What are the smart savings tools Pay Yourself First and Savings Finder, and how are they different?
Pay Yourself First and Savings Finder are both effective savings tools that can be used to reach your savings goals. Pay Yourself First might work best if you have a regularly recurring deposit like payroll, while Savings Finder might be better for fluctuating income and expenses.
Pay Yourself First: This tool helps you set up automatic transfers from payroll or other income deposits in your chequing account into your Money Master savings account. You set the amount or percentage to save, and we’ll move funds when it appears that you can afford it.

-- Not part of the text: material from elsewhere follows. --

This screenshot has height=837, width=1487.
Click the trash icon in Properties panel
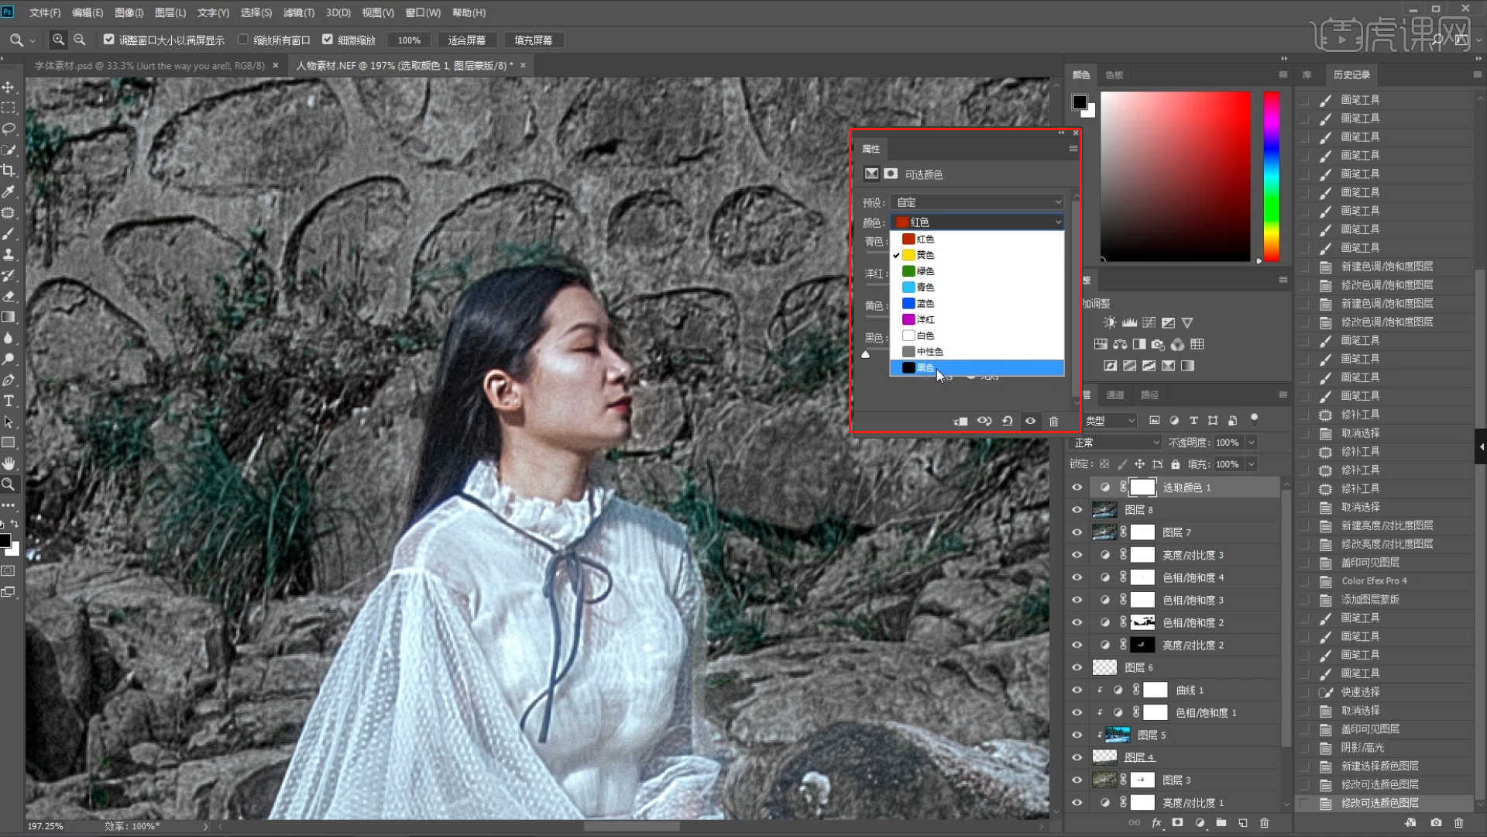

The amount transferred from chequing to savings will change depending on the transaction activity in your chequing account, including spending patterns, expenses, and incoming funds. After each transfer, you’ll receive a notification in the Scotia app letting you know the amount.
Savings Finder: This tool looks at your source of income and cash flow to identify opportunities to save small amounts of money you can afford, when it appears that you can afford it. You set your monthly savings target, and Savings Finder will do the rest.
You’ll receive a notification in the Scotia app once a month letting you know the total amount that was transferred from your chequing account to your Money Master savings account.
No transfer will be more than $75, and funds won’t be transferred more than three times a week. Savings Finder won’t transfer more than the monthly savings target you set when you enrolled.